Encontre nos dados abaixo todas as linhas que contêm a palavra "Image" e copie cada uma delas. Maiúsculas e minúsculas fazem diferença.

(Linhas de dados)
....................

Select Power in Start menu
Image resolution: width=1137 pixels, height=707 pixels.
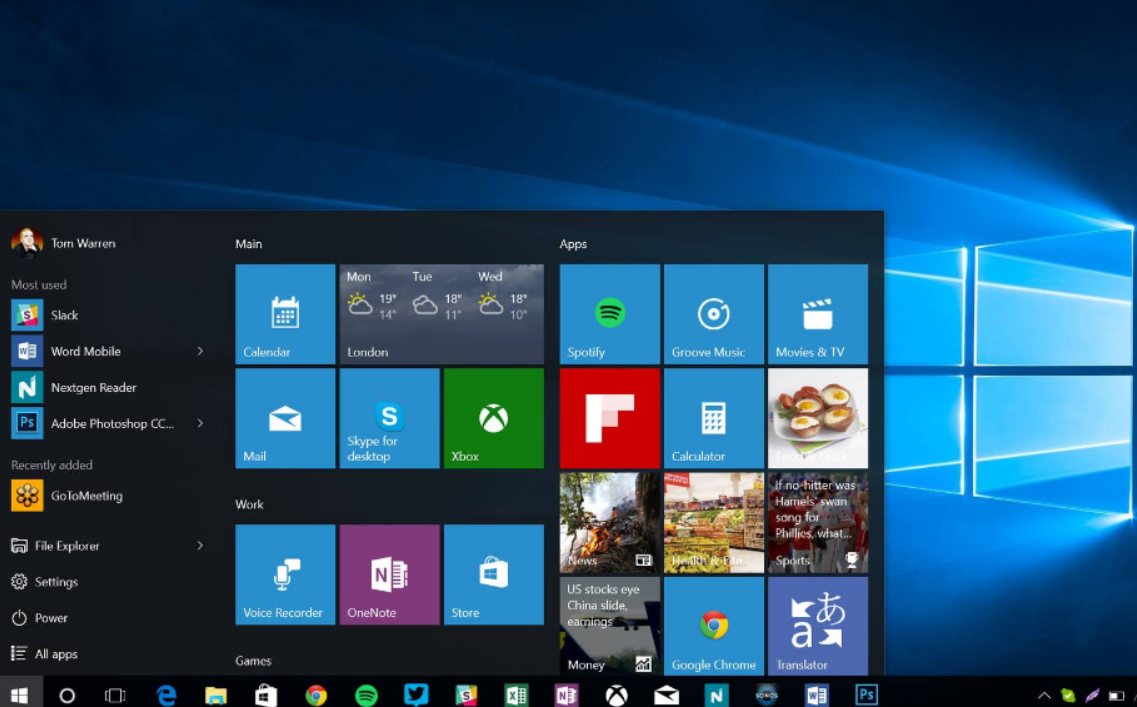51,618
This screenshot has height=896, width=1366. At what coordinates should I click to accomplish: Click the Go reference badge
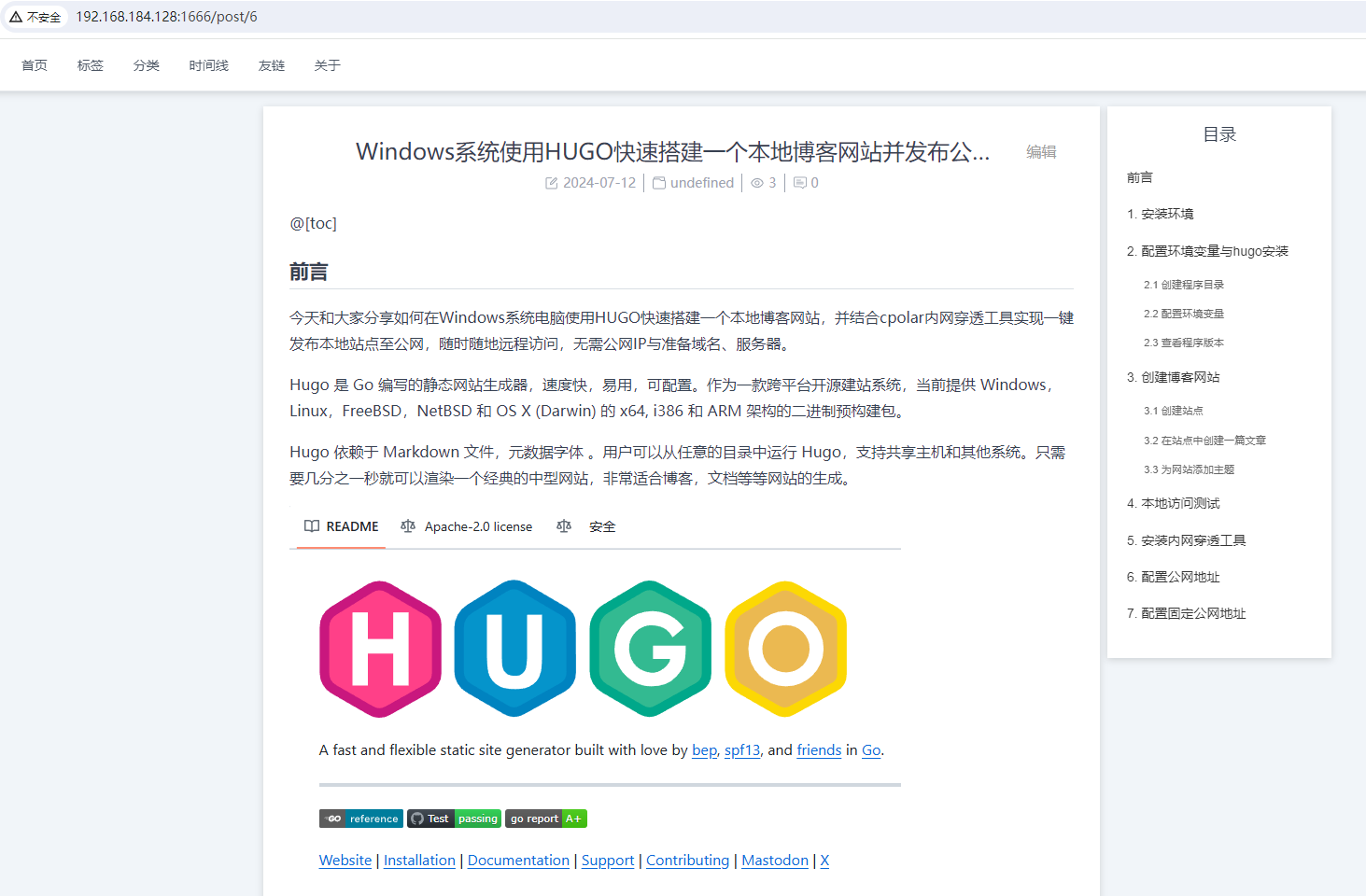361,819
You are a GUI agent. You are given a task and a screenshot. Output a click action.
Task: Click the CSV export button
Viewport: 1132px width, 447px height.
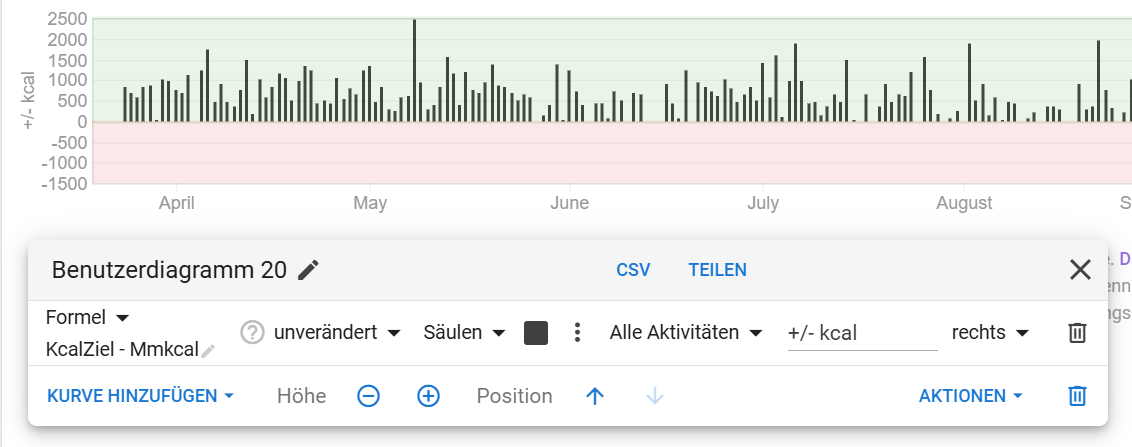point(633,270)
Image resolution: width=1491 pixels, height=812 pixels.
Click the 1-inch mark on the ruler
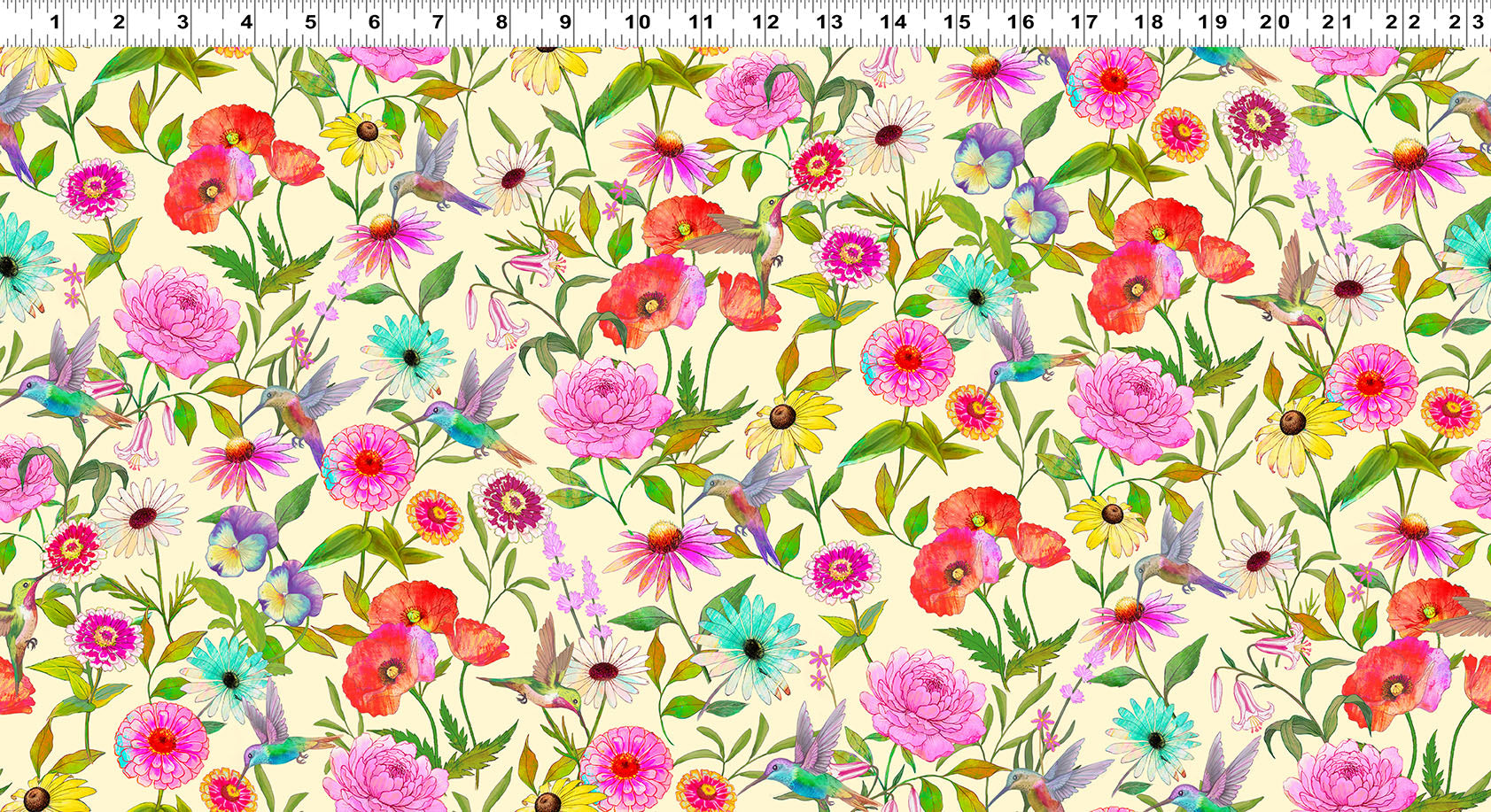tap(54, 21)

....................

* **Resposta da tarefa**:
Image resolution: width=1137 pixels, height=707 pixels.
Image resolution: width=1491 pixels, height=812 pixels.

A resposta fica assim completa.